Elle a saisi le bâtonnier du barreau de Hauts-de-Seine d’une demande de contestation des honoraires de Mme [Z] [J] le 4 octobre 2021.
Par ordonnance du 3 juin 2022, le bâtonnier de l’ordre des avocats du barreau des Hauts-de-Seine a fixé les honoraires dus par Mme [Y] [F] à Mme [Z] [J], avocate de ce barreau, à la somme de 3200€ HT, soit 3500€ TTC avec exécution provisoire à hauteur de 1500€ conformément à l’article 175-1 du décret du 27 novembre 1991.
Cette décision a été notifiée à Mme [Y] [F] par lettre recommandée avec avis de réception reçu le 17 juin 2022.
Mme [Y] [F] a formé un recours contre cette ordonnance par lettre recommandée avec accusé de réception, expédiée le 18 juillet 2022.
L’affaire a été appelée et retenue à l’audience du 8 mars 2023.
À l’appui de son recours, Mme [Y] [F] demande que Mme [Z] [J], avocate, soit déboutée de l’intégralité de ses demandes et de la condamner à lui rembourser 600 euros d’honoraires sur les prestations non effectuées, à lui payer 5000 euros « en conséquence de refus de la conciliation à la partie adverse » et à lui payer 5000 euros pour le préjudice moral et psychologique. Elle soutient que la clause de dessaisissement contenue dans la convention d’honoraires est abusive. Elle demande donc que la facture n° 20210181 au temps passé d’un montant de 5147,04 euros HT soit entièrement annulée et que le montant forfaitaire soit pris en compte. Elle demande également à Mme [J] de lui rembourser le montant de 600 euros correspondant au non accomplissement de ses engagements. Elle déplore un manque-à-gagner de 5000 € en raison de l’absence de conciliation et soutient avoir subi un préjudice moral et psychologique à hauteur de 5000 €. Elle conteste la demande au titre de l’article 700 du code de procédure civile.

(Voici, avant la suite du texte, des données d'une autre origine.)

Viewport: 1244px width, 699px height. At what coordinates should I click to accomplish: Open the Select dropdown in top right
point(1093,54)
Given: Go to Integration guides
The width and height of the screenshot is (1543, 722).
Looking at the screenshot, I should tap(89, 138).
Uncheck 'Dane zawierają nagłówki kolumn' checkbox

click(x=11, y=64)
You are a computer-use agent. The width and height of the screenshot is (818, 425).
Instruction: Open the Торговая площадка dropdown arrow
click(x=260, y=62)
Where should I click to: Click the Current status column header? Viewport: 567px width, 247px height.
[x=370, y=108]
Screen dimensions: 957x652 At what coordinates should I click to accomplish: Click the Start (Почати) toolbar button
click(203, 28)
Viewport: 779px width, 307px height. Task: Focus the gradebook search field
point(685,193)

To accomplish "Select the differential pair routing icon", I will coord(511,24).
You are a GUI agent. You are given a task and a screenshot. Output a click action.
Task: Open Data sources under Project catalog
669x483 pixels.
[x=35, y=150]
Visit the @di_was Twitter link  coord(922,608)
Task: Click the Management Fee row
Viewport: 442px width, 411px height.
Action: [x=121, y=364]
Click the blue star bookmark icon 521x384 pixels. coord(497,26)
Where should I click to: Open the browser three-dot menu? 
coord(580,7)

Mme [Z] [J] demande la confirmation de l’ordonnance sauf quant au quantum des honoraires taxés et demande de fixer à 30h08 le temps de travail effectué dans le dossier de Mme [F] et de taxer les honoraires dus à la somme de 3239,54 euros HT soit 3887,45 euros TTC. Elle sollicite en conséquence la condamnation de Mme [F] à lui régler la somme de 3239.54 euros HT soit 3887.45 euros TTC outre 2000 euros au titre de l’article 700 du code de procédure civile et sa condamnation aux dépens. Elle explique que les clauses de la convention d’honoraires étaient claires sur le montant forfaitaire, le montant hors forfait et les conséquences du dessaisissement, le modèle de convention étant celui du Conseil National des Barreaux (CNB). Elle souligne les diligences effectuées dont elle soutient justifier.
SUR CE,
Sur la recevabilité du recours
L’article 176 du décret n°91-1197 du 27 novembre 1991 prévoit que la décision du bâtonnier est susceptible de recours devant le premier président de la cour d’appel, qui est saisi par l’avocat ou la partie, par lettre recommandée avec demande d’avis de réception. Le délai de recours est d’un mois.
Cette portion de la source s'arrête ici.